**TEXT SEGMENT:**
# Is this still black and tan?



## nysirk (Apr 15, 2008)

This is Dexter, and the closest picture of a "stack" we have. We rescued him as a pup around 3 months and now here he is at 12 months. He has changed so much as he has grown. We don't know his lines or anything, and I am afraid i don't even know what color he is anymore







Any comments welcomed


----------



## Amaruq (Aug 29, 2001)

Yep he is a black and tan.


----------



## k9sarneko (Jan 31, 2007)

What a handsome boy. Thank you for giving this special boy a good home. Great looking black and tan, saddle backed boy.


----------



## mkennels (Feb 12, 2008)

black/tan saddle back, not american show lines he has a straight back. nice looking boy


----------



## RubyTuesday (Jan 20, 2008)

Handsome devil...


----------



## nysirk (Apr 15, 2008)

Ah so it has a name "Saddle back". Its nice to know. When i run into knowledgeable shepherd owner and they ask me about his lines or his angulation or something else breed standard, I have no idea what there talking about. I appreciate the help from the experts, always learning over here.

**AIM 1:** Duplicate the forum thread about Dexter's coat color word for word, from "## k9sarneko (Jan" to "(Feb 12, 2008)".
**AIM 2:** In the forum thread about Dexter's coat color, about how old was Dexter when he was rescued?
**AIM 3:** Resume the forum thread about Dexter's coat color, starting after its last post.
The lines after this point come from an unrelated source.

**MATERIAL PROVIDED:**
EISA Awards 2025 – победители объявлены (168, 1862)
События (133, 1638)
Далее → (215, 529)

**RIGHT ANSWER 1:**
## k9sarneko (Jan 31, 2007)

What a handsome boy. Thank you for giving this special boy a good home. Great looking black and tan, saddle backed boy.


----------



## mkennels (Feb 12, 2008)

**RIGHT ANSWER 2:** Around 3 months old.

**RIGHT ANSWER 3:**
I gueese i was wondering about that salt and pepper thing he has on his back, my grandma describes it saying "are you sure you didn't run a paint brush down his back" That threw me off with his color, I saw a post a while back with a dog with the salt and pepper back that was considered "sable", so wanted to check to make sure i knew what color he was. Im such a novice in this section. Thanks for the comments, and a little insight to my rescue, he is a handsome devil (the devil part is right hehe)


----------



## Chris Wild (Dec 14, 2001)

The salt and pepper on his shoulders and back is called a "bitch stripe", though it's not limited to bitches and males get it too. It is a very common marking on black and tans and typically becomes more prominent as the dog ages.


----------



## nysirk (Apr 15, 2008)

the term "bitch stripe" is So appropriate for him!
He only had one testicle drop (cypr..something forgot the SP) the DH and I kinda joked about him being "half a man" (the vet too!!) 

Thank you for helping me understand a little bit more about my baby.
Anyone want to take a stab at his lines?

I know it may be impossible to tell from a picture, and it shouldn't matter, but it would be really nice to know. There are many breed/line stereotypes (American lines are more mellow better pets/ German working /Czech lines have tons of energy, drive ect....) It would be nice to know if i survived raising a German line pup or if he is American lines to imagine what it would be like to have a working line pup, just always looking for understanding and more knowledge, so I can be the best I can be for my dogs


----------



## Xeph (Jun 19, 2005)

Cryptorchid is the word you're looking for


----------



## SunCzarina (Nov 24, 2000)

Handsome boy!

He doesn't look american lines to me, possibly west german working. He stands very straight like a working line dog. He's not angulated in his rear legs like a showline dog. He also doesn't have the hump on his neck that I see in a lot of american line dogs. 

Do you have any head on pictures of him?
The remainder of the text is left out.